AI will play a key role in identifying the optimal balance between embodied and operational carbon and driving environmental sustainability and cost savings. The industry is now seeing a number of construction technology startups offering AI-based solutions that can be applied earlier in the project lifecycle to significantly reduce the upfront and operational costs of buildings, ultimately benefiting developers and owners.

CONSTRUCTION

AI has the potential to drive sustainability in the construction process as well. AI algorithms are already optimizing workspaces for minimal environmental impact and streamlining material delivery routes to maximize efficiency. Even waste management is being improved with the power of AI. The construction industry consumes a staggering 93% of all raw materials used annually.

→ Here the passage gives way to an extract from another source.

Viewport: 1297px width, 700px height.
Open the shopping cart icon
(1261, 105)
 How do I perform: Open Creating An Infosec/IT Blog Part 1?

To address this challenge, waste processing plants are using AI-powered robots with object recognition to sort mixed waste onto conveyor belts, dramatically increasing material recycling rates and creating a safer work environment for human resources while minimizing environmental impact. AI will also play a role in building dismantling by creating reuse markets and closed-loop systems where recovered materials can seamlessly find new homes in future projects. Steps are already being taken toward applying AI to recycling in real-time and practical ways. For example, startups are using AI and robotics to recycle used lumber by automatically and efficiently removing nails and fasteners from discarded structural lumber and preparing the recycled lumber for use on future construction sites. Other companies are using predictive analytics to help size waste containers and optimize waste collection schedules, resulting in less mess and cleaner job sites.

AFTER CONSTRUCTION

With stringent new regulations and growing sustainability demands across the country, facility managers are facing increased pressure to optimize building performance and efficiency. AI-based monitoring-based commissioning processes, supported by automated fault detection and diagnostic tools, are focused on energy monitoring, analysis, and fault detection. Granular measurements are being used to help facility managers understand energy usage patterns. Automated analytics, now moving from rule-based systems to machine learning-based systems based on historical data, promises to proactively optimize building system performance and provide real-time insights beyond traditional reactive alarm-based approaches. These advanced systems are able to interpret system behavior in relation to detailed operational sequences. Future iterations will aim to identify problems, as well as automatically change and optimize equipment operations, rather than relying solely on human facility managers. Historically provided by third parties, these systems are increasingly being integrated by vendors into building management systems.

By leveraging AI’s predictive capabilities and sustainable practices, architects and general contractors can realize tangible environmental and financial benefits while shaping a greener, more efficient built environment for generations to come. AI is already proving to be a game-changer for the construction industry and its sustainable design and construction processes. The built world should anticipate that AI will play a key role in increasing sustainability and streamlining and delivering cost-effective solutions throughout the design and construction process.